What if the power to reshape reality lay not in strength, but in belief?
You watch as Zoro, the eternal wanderer, faces a foe that should be his perfect counter—an enemy whose arrows guide movement, whose power dictates direction. But the greatest flaw in their plan is Zoro himself. What if a man who never knows the right path is immune to being led astray? What if his curse is, for once, his salvation?
Loki stands, battered and broken, his bravado flickering. “Looks like I’m going to lose this round,” he mutters, but you wonder—did he foresee this? Did the liar king, the trickster, glimpse his own defeat before the battle even began? If so, why does he not resist? Does he know something no one else does?

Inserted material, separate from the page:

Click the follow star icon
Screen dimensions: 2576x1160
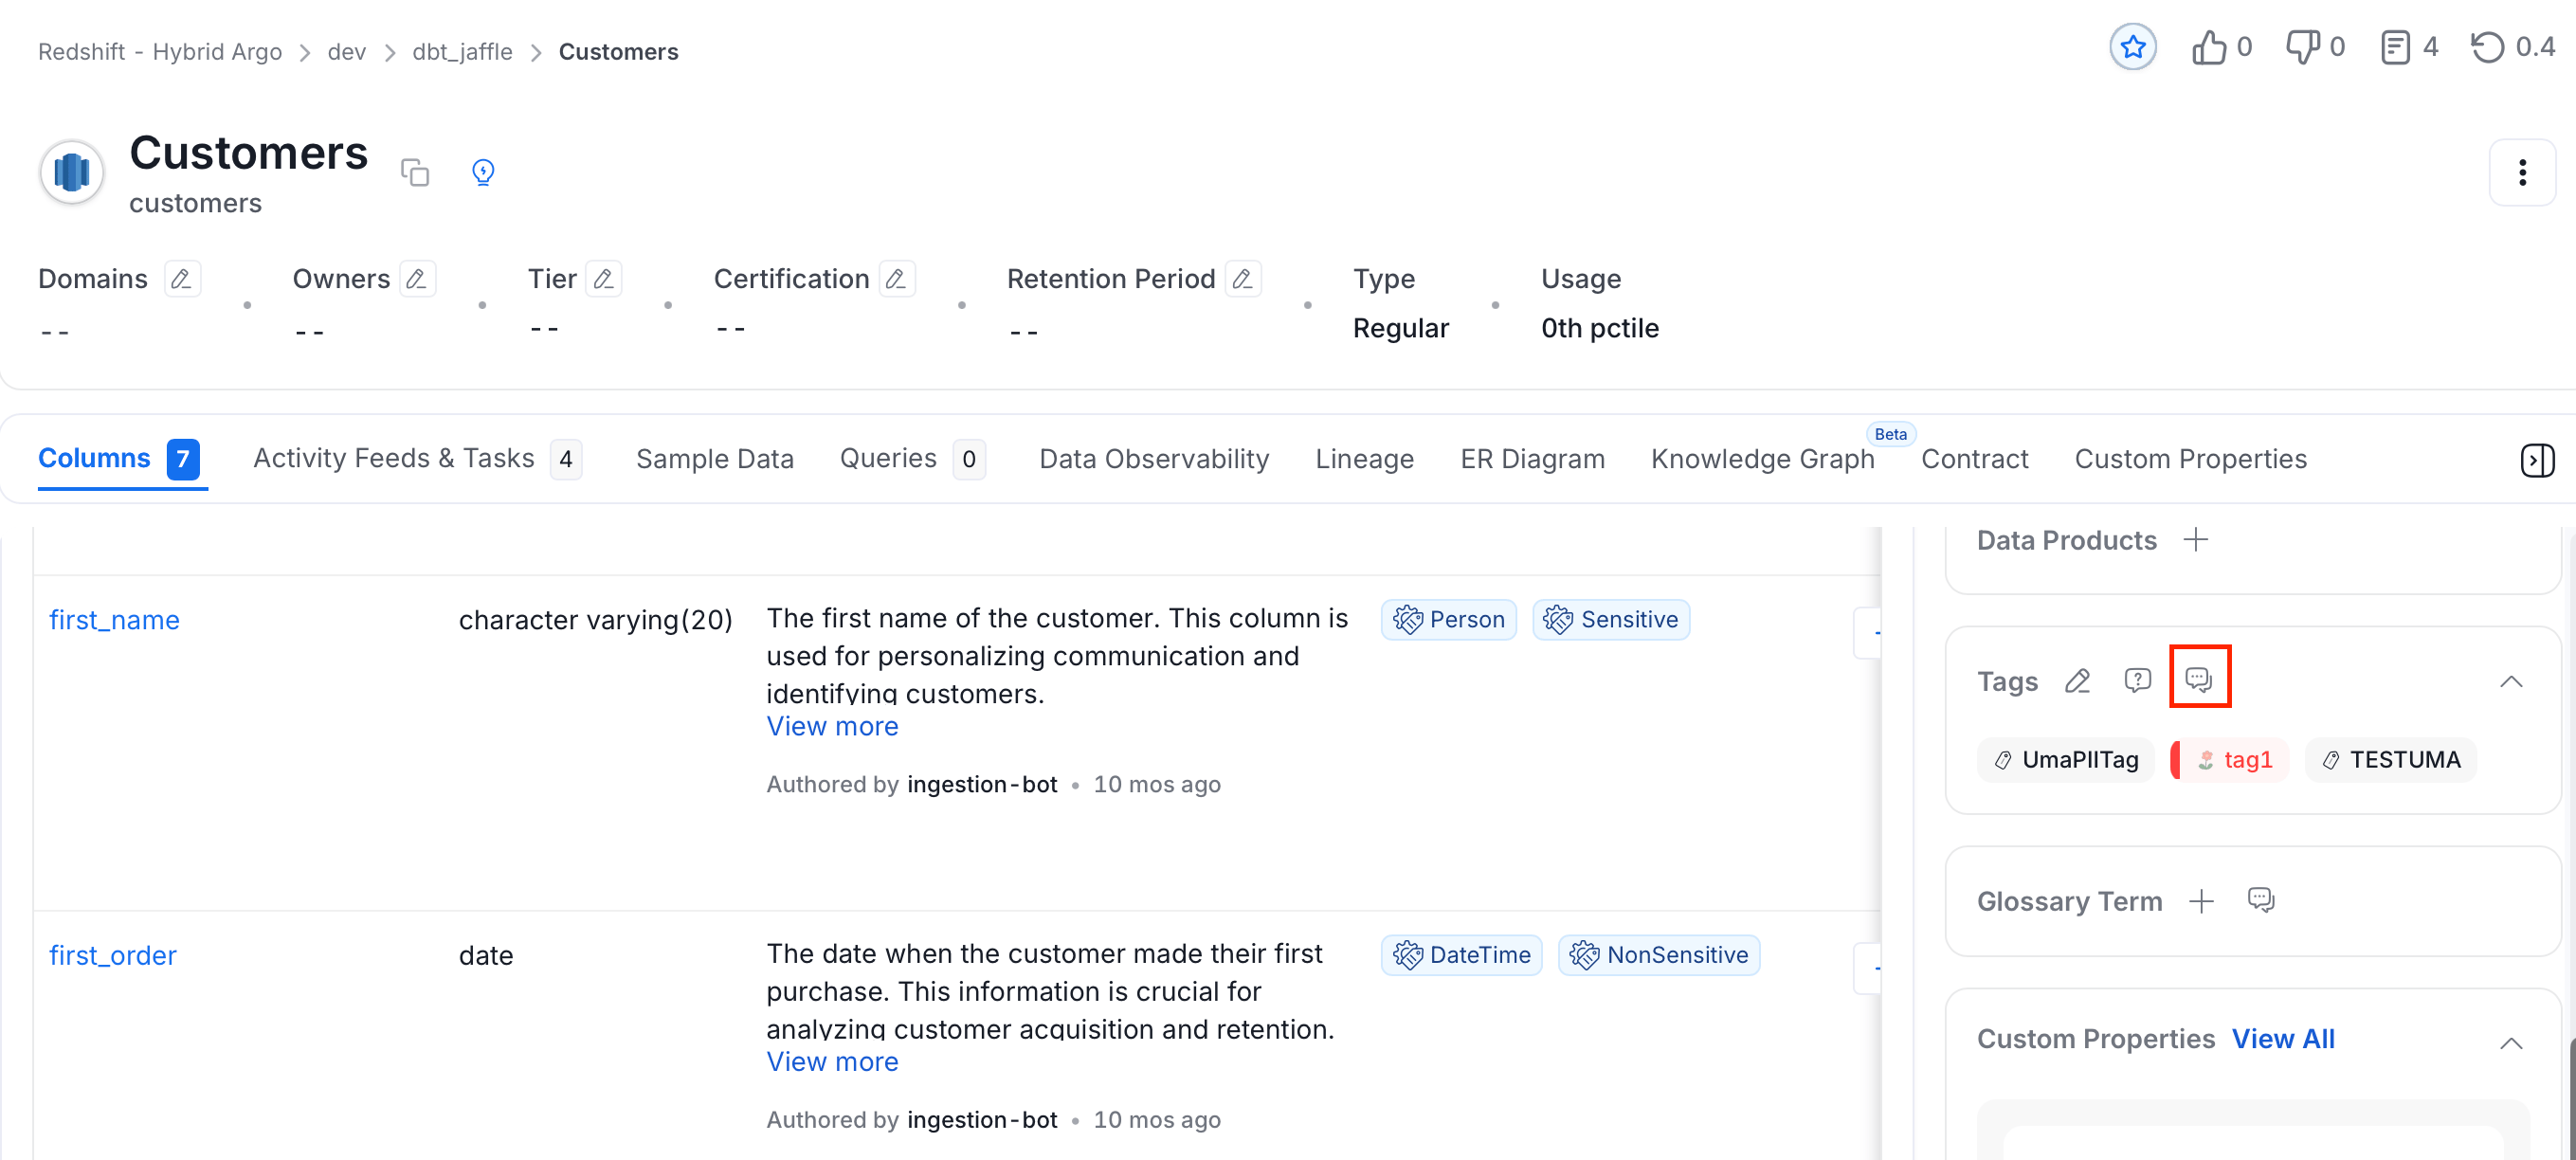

And then there’s Usopp. The liar, the dreamer, the one who spins grand tales of victories he’s never had. But what if, just this once, his stories became real?
You see it now—the impossible taking shape. The power of the dream fruit is no mere nightmare conjurer; it is the force of imagination made manifest. Usopp, whose entire life has been built upon the fictions he weaves, may be the perfect wielder. If dreams can shape the battlefield, then Usopp’s mind—filled with towering warriors, legendary battles, and the hero he always wished to be—becomes the greatest weapon of all.
And what of the Holy Knights? They came with power, with purpose, believing themselves unstoppable. But what if they never stood a chance? What if their enemy is not just muscle and might, but the boundless creativity of a storyteller who has never stopped believing in the impossible?
Yet, a darker truth lingers. If dreams do not vanish upon waking, then what happens when the nightmare does not end? What happens when fear becomes a permanent part of reality?
The pieces move, the game unfolds, and you can’t help but wonder—was Elbaf always meant to be saved by warriors? Or was it always a land waiting for a storyteller to bring its legends to life?